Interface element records
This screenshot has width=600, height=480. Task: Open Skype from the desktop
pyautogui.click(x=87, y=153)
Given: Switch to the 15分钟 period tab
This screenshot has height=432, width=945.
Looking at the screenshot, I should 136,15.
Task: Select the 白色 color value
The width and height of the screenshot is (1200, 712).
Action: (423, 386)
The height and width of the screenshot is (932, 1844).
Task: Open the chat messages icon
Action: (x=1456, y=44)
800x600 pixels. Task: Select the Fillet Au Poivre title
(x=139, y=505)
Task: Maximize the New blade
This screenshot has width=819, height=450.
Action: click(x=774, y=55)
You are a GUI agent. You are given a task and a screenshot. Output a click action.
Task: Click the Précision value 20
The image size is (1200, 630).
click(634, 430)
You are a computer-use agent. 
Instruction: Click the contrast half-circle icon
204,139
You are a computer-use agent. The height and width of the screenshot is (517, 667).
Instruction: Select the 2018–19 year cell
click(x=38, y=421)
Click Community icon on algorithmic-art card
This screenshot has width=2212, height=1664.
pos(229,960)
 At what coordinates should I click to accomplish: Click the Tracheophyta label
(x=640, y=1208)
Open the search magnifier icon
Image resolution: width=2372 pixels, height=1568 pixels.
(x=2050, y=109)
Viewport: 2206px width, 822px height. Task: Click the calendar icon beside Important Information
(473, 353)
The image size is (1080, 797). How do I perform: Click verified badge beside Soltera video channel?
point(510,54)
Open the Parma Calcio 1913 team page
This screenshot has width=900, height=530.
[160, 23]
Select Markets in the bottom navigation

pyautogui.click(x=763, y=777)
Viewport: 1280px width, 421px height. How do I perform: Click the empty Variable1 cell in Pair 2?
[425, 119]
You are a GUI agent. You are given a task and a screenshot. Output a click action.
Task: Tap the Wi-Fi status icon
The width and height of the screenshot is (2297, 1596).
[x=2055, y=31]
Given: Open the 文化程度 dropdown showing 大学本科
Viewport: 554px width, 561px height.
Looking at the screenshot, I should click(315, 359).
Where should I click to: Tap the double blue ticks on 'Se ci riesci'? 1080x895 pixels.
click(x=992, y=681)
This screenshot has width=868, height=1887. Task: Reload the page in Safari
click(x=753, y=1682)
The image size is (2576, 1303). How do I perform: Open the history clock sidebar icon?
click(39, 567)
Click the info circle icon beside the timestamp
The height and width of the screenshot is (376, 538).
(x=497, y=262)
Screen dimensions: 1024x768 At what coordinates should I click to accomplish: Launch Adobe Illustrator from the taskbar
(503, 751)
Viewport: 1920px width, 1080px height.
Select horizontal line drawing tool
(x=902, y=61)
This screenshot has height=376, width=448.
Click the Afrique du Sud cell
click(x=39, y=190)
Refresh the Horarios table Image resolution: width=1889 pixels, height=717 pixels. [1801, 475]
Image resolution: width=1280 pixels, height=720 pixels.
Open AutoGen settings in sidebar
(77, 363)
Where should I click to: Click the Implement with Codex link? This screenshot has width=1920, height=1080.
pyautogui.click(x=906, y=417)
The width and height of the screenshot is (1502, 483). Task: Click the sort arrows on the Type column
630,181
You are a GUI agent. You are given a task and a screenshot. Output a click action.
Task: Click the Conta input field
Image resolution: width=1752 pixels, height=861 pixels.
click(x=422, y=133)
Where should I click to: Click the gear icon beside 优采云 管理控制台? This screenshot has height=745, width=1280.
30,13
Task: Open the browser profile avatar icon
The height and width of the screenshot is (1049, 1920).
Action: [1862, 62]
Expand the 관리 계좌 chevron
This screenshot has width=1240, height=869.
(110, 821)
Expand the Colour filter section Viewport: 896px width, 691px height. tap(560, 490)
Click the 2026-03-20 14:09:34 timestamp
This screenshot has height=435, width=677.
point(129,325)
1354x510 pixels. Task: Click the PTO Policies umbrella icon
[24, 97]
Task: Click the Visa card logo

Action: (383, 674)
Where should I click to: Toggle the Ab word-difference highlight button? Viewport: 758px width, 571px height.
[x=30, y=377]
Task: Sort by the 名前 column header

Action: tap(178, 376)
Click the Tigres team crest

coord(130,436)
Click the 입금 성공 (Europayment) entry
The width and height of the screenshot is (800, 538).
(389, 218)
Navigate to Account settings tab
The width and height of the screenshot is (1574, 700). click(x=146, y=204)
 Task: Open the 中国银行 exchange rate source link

▶ [TASK] Render all of the material above as a Markdown table with the columns Row and Line. Put each non-blank line in its own row, number the rows in order, and skip blank lines.

▶ [COMPLETE RESPONSE]
| Row | Line |
|---|---|
| 1 | This screenshot has width=600, height=480. Task: Open Skype from the desktop |
| 2 | pyautogui.click(x=87, y=153) |
| 3 | Given: Switch to the 15分钟 period tab |
| 4 | This screenshot has height=432, width=945. |
| 5 | Looking at the screenshot, I should 136,15. |
| 6 | Task: Select the 白色 color value |
| 7 | The width and height of the screenshot is (1200, 712). |
| 8 | Action: (423, 386) |
| 9 | The height and width of the screenshot is (932, 1844). |
| 10 | Task: Open the chat messages icon |
| 11 | Action: (x=1456, y=44) |
| 12 | 800x600 pixels. Task: Select the Fillet Au Poivre title |
| 13 | (x=139, y=505) |
| 14 | Task: Maximize the New blade |
| 15 | This screenshot has width=819, height=450. |
| 16 | Action: click(x=774, y=55) |
| 17 | You are a GUI agent. You are given a task and a screenshot. Output a click action. |
| 18 | Task: Click the Précision value 20 |
| 19 | The image size is (1200, 630). |
| 20 | click(634, 430) |
| 21 | You are a computer-use agent.  |
| 22 | Instruction: Click the contrast half-circle icon |
| 23 | 204,139 |
| 24 | You are a computer-use agent. The height and width of the screenshot is (517, 667). |
| 25 | Instruction: Select the 2018–19 year cell |
| 26 | click(x=38, y=421) |
| 27 | Click Community icon on algorithmic-art card |
| 28 | This screenshot has width=2212, height=1664. |
| 29 | pos(229,960) |
| 30 |  At what coordinates should I click to accomplish: Click the Tracheophyta label |
| 31 | (x=640, y=1208) |
| 32 | Open the search magnifier icon |
| 33 | Image resolution: width=2372 pixels, height=1568 pixels. |
| 34 | (x=2050, y=109) |
| 35 | Viewport: 2206px width, 822px height. Task: Click the calendar icon beside Important Information |
| 36 | (473, 353) |
| 37 | The image size is (1080, 797). How do I perform: Click verified badge beside Soltera video channel? |
| 38 | point(510,54) |
| 39 | Open the Parma Calcio 1913 team page |
| 40 | This screenshot has width=900, height=530. |
| 41 | [160, 23] |
| 42 | Select Markets in the bottom navigation |
| 43 | pyautogui.click(x=763, y=777) |
| 44 | Viewport: 1280px width, 421px height. How do I perform: Click the empty Variable1 cell in Pair 2? |
| 45 | [425, 119] |
| 46 | You are a GUI agent. You are given a task and a screenshot. Output a click action. |
| 47 | Task: Tap the Wi-Fi status icon |
| 48 | The width and height of the screenshot is (2297, 1596). |
| 49 | [x=2055, y=31] |
| 50 | Given: Open the 文化程度 dropdown showing 大学本科 |
| 51 | Viewport: 554px width, 561px height. |
| 52 | Looking at the screenshot, I should click(315, 359). |
| 53 | Where should I click to: Tap the double blue ticks on 'Se ci riesci'? 1080x895 pixels. |
| 54 | click(x=992, y=681) |
| 55 | This screenshot has width=868, height=1887. Task: Reload the page in Safari |
| 56 | click(x=753, y=1682) |
| 57 | The image size is (2576, 1303). How do I perform: Open the history clock sidebar icon? |
| 58 | click(39, 567) |
| 59 | Click the info circle icon beside the timestamp |
| 60 | The height and width of the screenshot is (376, 538). |
| 61 | (x=497, y=262) |
| 62 | Screen dimensions: 1024x768 At what coordinates should I click to accomplish: Launch Adobe Illustrator from the taskbar |
| 63 | (503, 751) |
| 64 | Viewport: 1920px width, 1080px height. |
| 65 | Select horizontal line drawing tool |
| 66 | (x=902, y=61) |
| 67 | This screenshot has height=376, width=448. |
| 68 | Click the Afrique du Sud cell |
| 69 | click(x=39, y=190) |
| 70 | Refresh the Horarios table Image resolution: width=1889 pixels, height=717 pixels. [1801, 475] |
| 71 | Image resolution: width=1280 pixels, height=720 pixels. |
| 72 | Open AutoGen settings in sidebar |
| 73 | (77, 363) |
| 74 | Where should I click to: Click the Implement with Codex link? This screenshot has width=1920, height=1080. |
| 75 | pyautogui.click(x=906, y=417) |
| 76 | The width and height of the screenshot is (1502, 483). Task: Click the sort arrows on the Type column |
| 77 | 630,181 |
| 78 | You are a GUI agent. You are given a task and a screenshot. Output a click action. |
| 79 | Task: Click the Conta input field |
| 80 | Image resolution: width=1752 pixels, height=861 pixels. |
| 81 | click(x=422, y=133) |
| 82 | Where should I click to: Click the gear icon beside 优采云 管理控制台? This screenshot has height=745, width=1280. |
| 83 | 30,13 |
| 84 | Task: Open the browser profile avatar icon |
| 85 | The height and width of the screenshot is (1049, 1920). |
| 86 | Action: [1862, 62] |
| 87 | Expand the 관리 계좌 chevron |
| 88 | This screenshot has width=1240, height=869. |
| 89 | (110, 821) |
| 90 | Expand the Colour filter section Viewport: 896px width, 691px height. tap(560, 490) |
| 91 | Click the 2026-03-20 14:09:34 timestamp |
| 92 | This screenshot has height=435, width=677. |
| 93 | point(129,325) |
| 94 | 1354x510 pixels. Task: Click the PTO Policies umbrella icon |
| 95 | [24, 97] |
| 96 | Task: Click the Visa card logo |
| 97 | Action: (383, 674) |
| 98 | Where should I click to: Toggle the Ab word-difference highlight button? Viewport: 758px width, 571px height. |
| 99 | [x=30, y=377] |
| 100 | Task: Sort by the 名前 column header |
| 101 | Action: tap(178, 376) |
| 102 | Click the Tigres team crest |
| 103 | coord(130,436) |
| 104 | Click the 입금 성공 (Europayment) entry |
| 105 | The width and height of the screenshot is (800, 538). |
| 106 | (389, 218) |
| 107 | Navigate to Account settings tab |
| 108 | The width and height of the screenshot is (1574, 700). click(x=146, y=204) |
| 109 |  Task: Open the 中国银行 exchange rate source link |